> [Task description]: Every line in the listing that holds "Policy" counts once; state the total and nothing more.

> [Information supplied]:
━━━

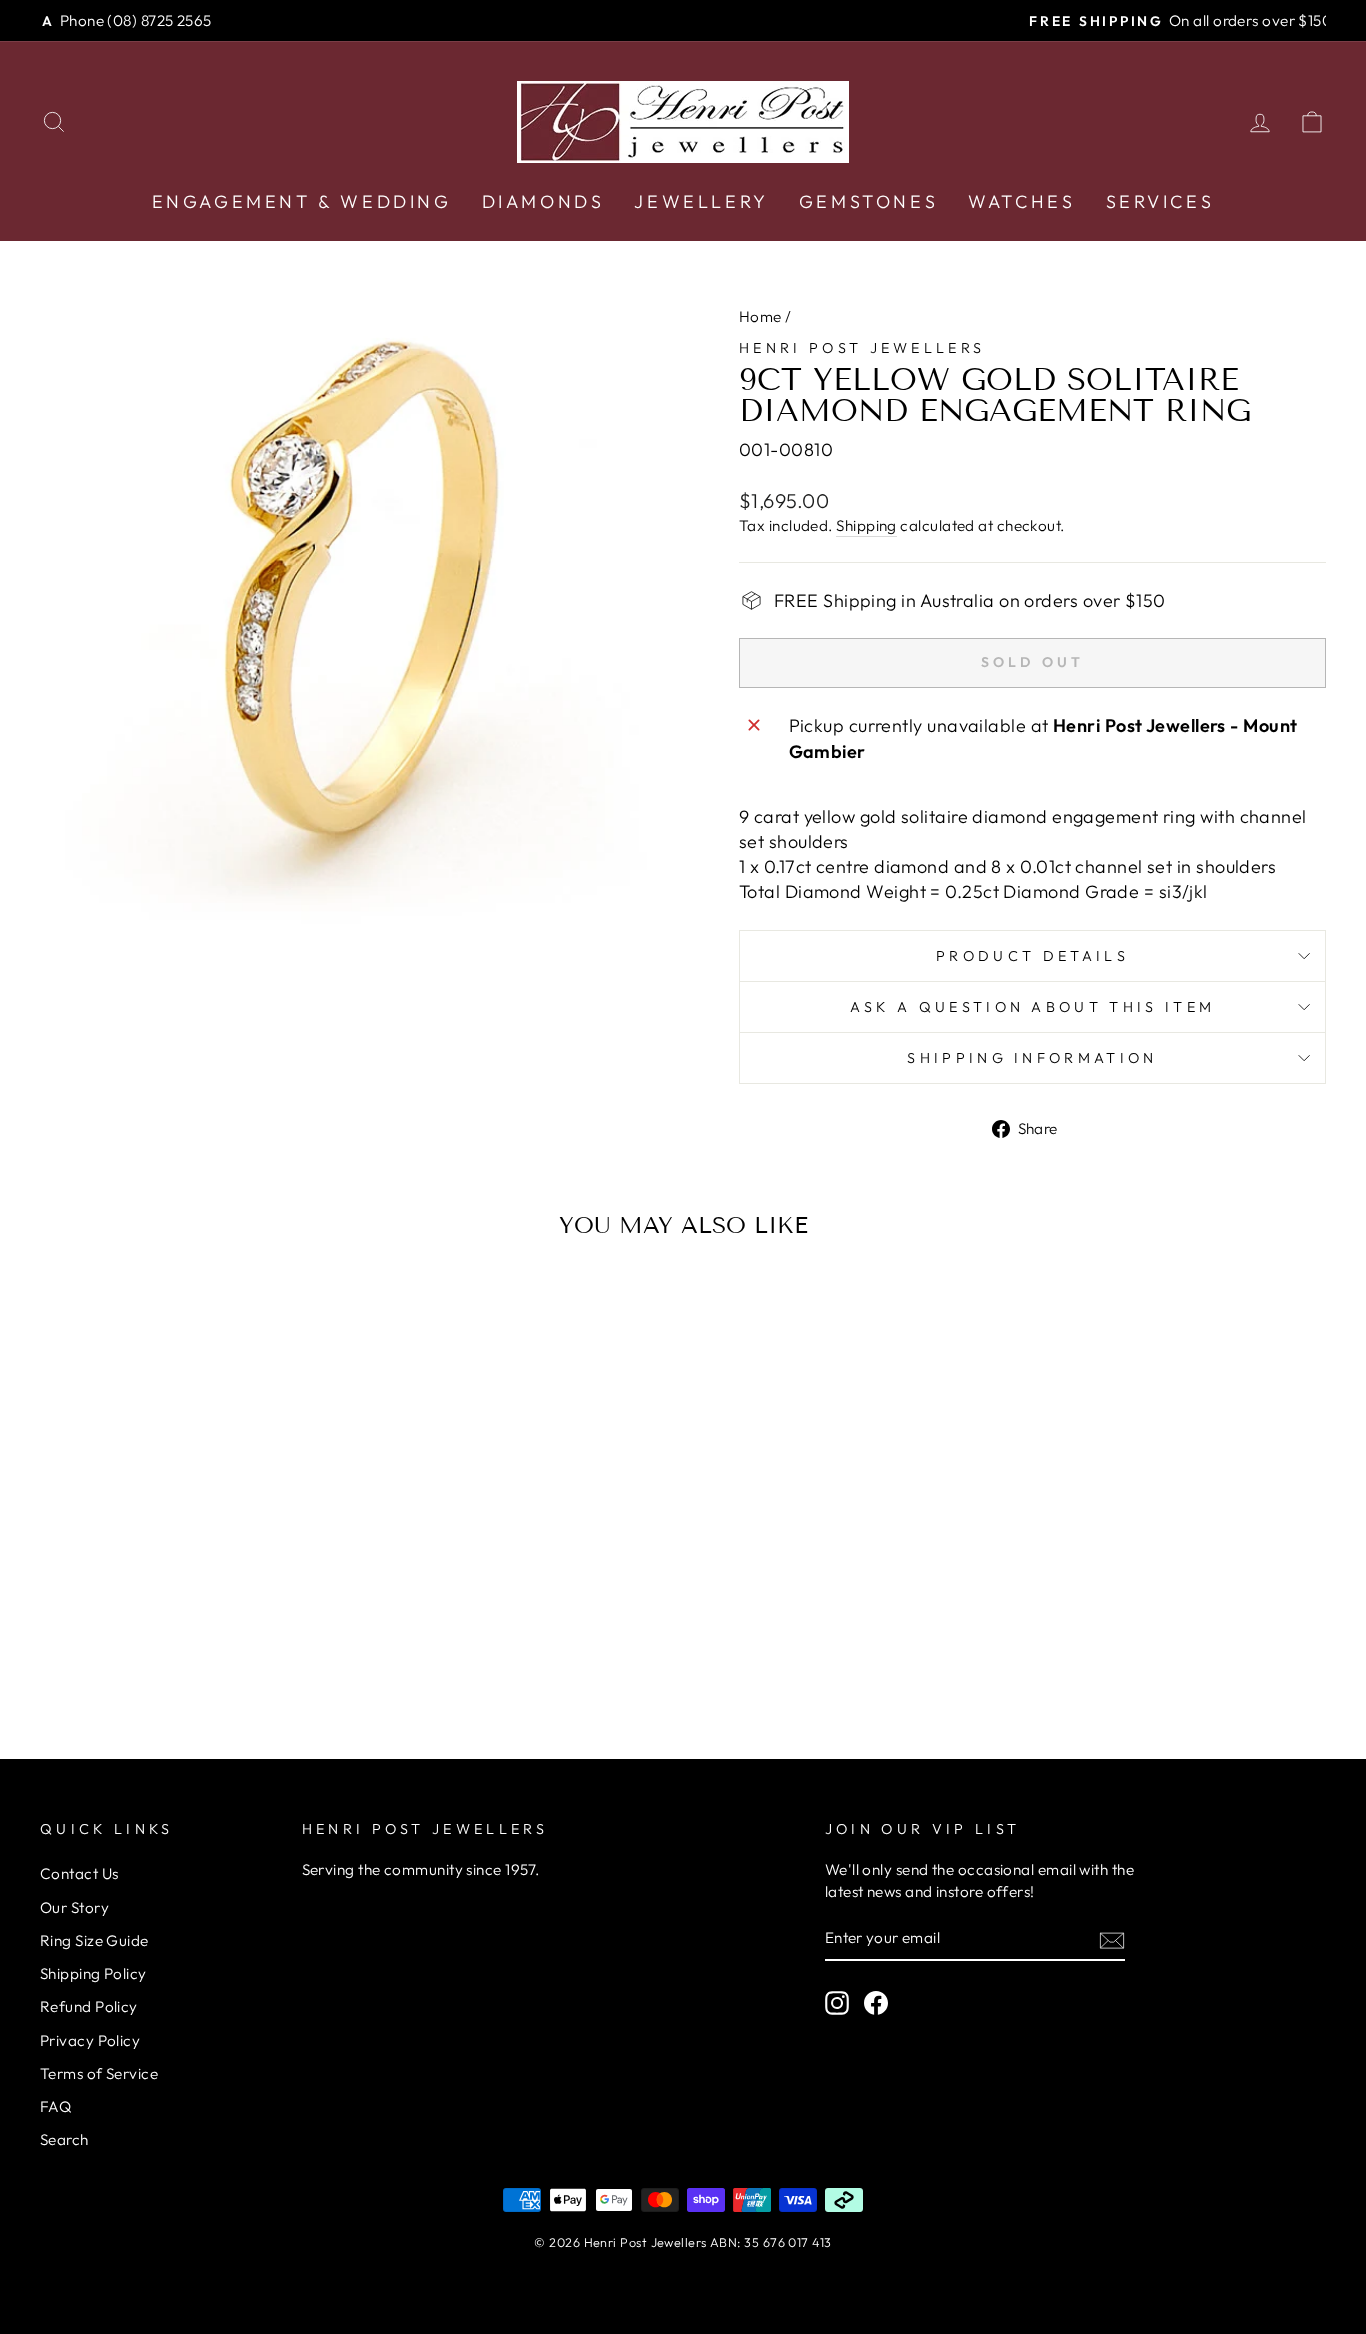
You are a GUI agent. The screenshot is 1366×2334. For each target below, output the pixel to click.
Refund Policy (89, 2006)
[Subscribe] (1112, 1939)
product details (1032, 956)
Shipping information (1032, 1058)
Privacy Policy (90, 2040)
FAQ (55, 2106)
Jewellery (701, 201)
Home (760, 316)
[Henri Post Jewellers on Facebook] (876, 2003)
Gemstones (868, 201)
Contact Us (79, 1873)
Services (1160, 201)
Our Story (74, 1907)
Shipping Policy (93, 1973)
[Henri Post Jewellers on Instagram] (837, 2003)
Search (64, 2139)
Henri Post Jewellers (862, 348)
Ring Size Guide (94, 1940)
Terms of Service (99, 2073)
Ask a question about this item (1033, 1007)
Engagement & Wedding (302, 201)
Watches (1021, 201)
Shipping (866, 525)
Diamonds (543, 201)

━━━

> [Response box]: 3